Work to be completed> Please transcribe exactly the lines from the line holding "Given: Click the" through the end of the data below, and skip any pictures.

Stored records

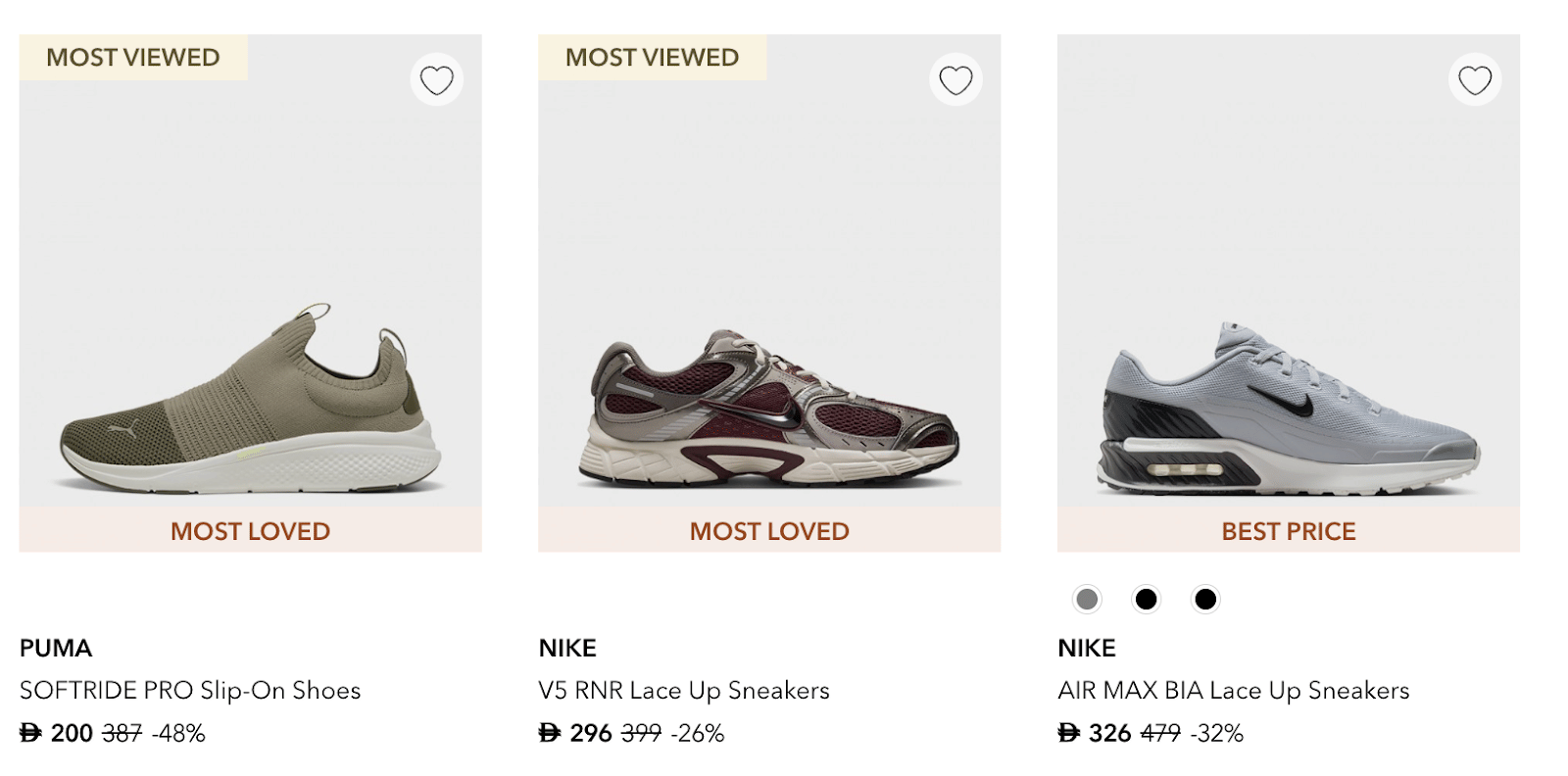This screenshot has height=776, width=1568.
Task: Select the grey color swatch
Action: click(x=1087, y=599)
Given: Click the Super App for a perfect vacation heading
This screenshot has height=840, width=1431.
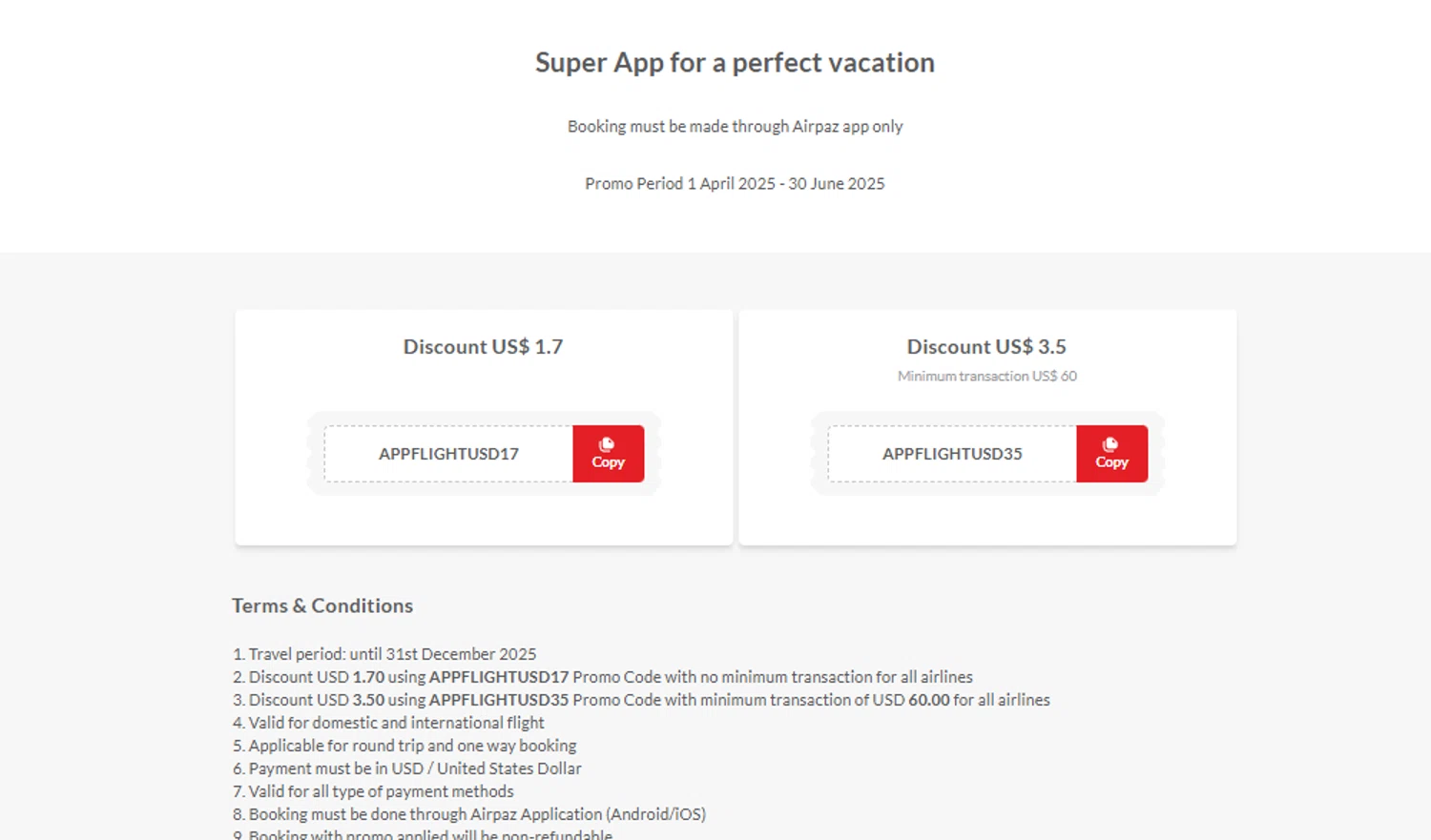Looking at the screenshot, I should coord(735,63).
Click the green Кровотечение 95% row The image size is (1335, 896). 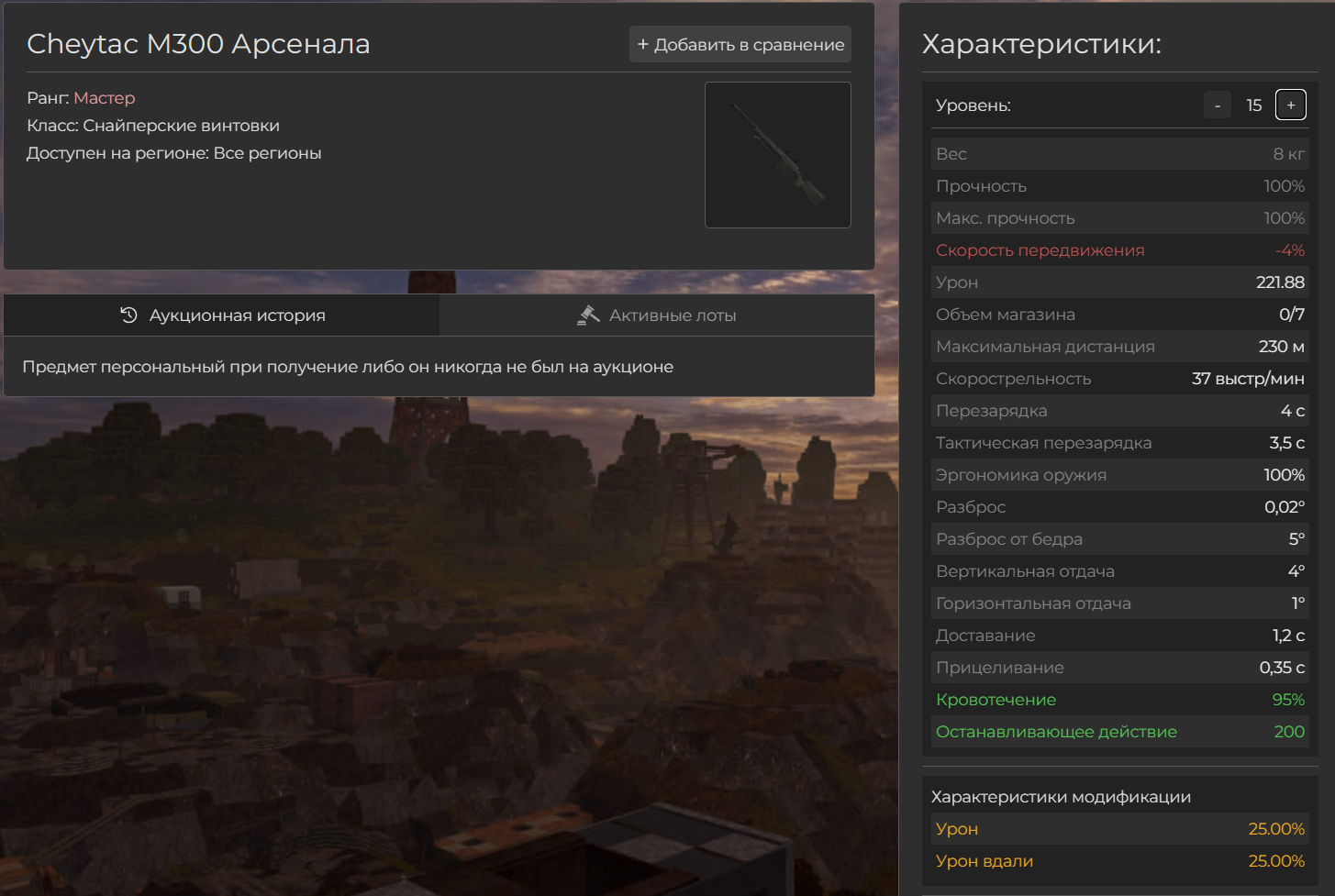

Written solution>
Given: Click the Super App for a perfect vacation heading
This screenshot has height=840, width=1431.
Looking at the screenshot, I should coord(735,63).
Click the green Кровотечение 95% row The image size is (1335, 896). 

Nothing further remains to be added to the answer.